Others have already commented, you can make it work but it depends on your expenses and healthcare/history.

Since you live in a low/reasonable cost of living area already, your current spend of $80-100k seem healthy with possible room to trim in lean years.

A consideration, take a sabbactical or leave of absence and test run/explore what else you might want to do.

With DW being 35 years old, you might be looking at a 60 - 65 year duration, so the SWR should be lower than the typical 4% that you may see.
 
I just ran your numbers through FIRECalc and ******** and both tools returned a 72% success rate. ******** is a little easier with this many variables. For example, you don't have to do the workaround for the mortgage that pb4uski described.
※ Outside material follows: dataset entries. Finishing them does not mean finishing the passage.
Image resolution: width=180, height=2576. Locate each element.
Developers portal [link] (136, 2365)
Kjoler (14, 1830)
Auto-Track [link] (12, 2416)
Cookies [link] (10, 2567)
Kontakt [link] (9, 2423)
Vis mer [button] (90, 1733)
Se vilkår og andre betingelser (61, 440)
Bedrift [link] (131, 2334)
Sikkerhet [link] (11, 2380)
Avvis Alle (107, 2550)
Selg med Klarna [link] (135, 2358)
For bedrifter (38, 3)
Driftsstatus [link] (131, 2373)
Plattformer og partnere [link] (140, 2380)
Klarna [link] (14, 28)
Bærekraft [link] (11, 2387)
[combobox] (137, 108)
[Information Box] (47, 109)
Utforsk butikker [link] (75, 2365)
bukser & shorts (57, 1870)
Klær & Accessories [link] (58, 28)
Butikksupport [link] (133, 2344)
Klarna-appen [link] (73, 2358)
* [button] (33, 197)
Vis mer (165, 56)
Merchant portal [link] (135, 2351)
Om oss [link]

Assumptions included:

- both retire now
- 50 year retirement
- 100k initial spend adj for inflation
- 21.6k mortgage stops after 19 years
- 24k non-cola pension at 65
- no SS
- 1958k portfolio w/ default AA

When I changed the spending model in FIRECalc to Bernicke, the success rate went to 92%.

SS will improve this, but not sure what you have at this point, and it's a long way out. No kids translates into lots of flexibility to relocate and no college cost. Also $100k spend was at the top of your stated range. So, I don't see this as negatively as many who have posted.

You need to think more about health insurance, income tax, pre-59.5 IRA withdrawals, and spending flexibility. Then model your own scenarios, including one or both continuing to work for a while longer.

Congrats on what you've achieved so far. You're close.
 
Most likely not. I think at your age, you need 20 more years before you get some sort of pension.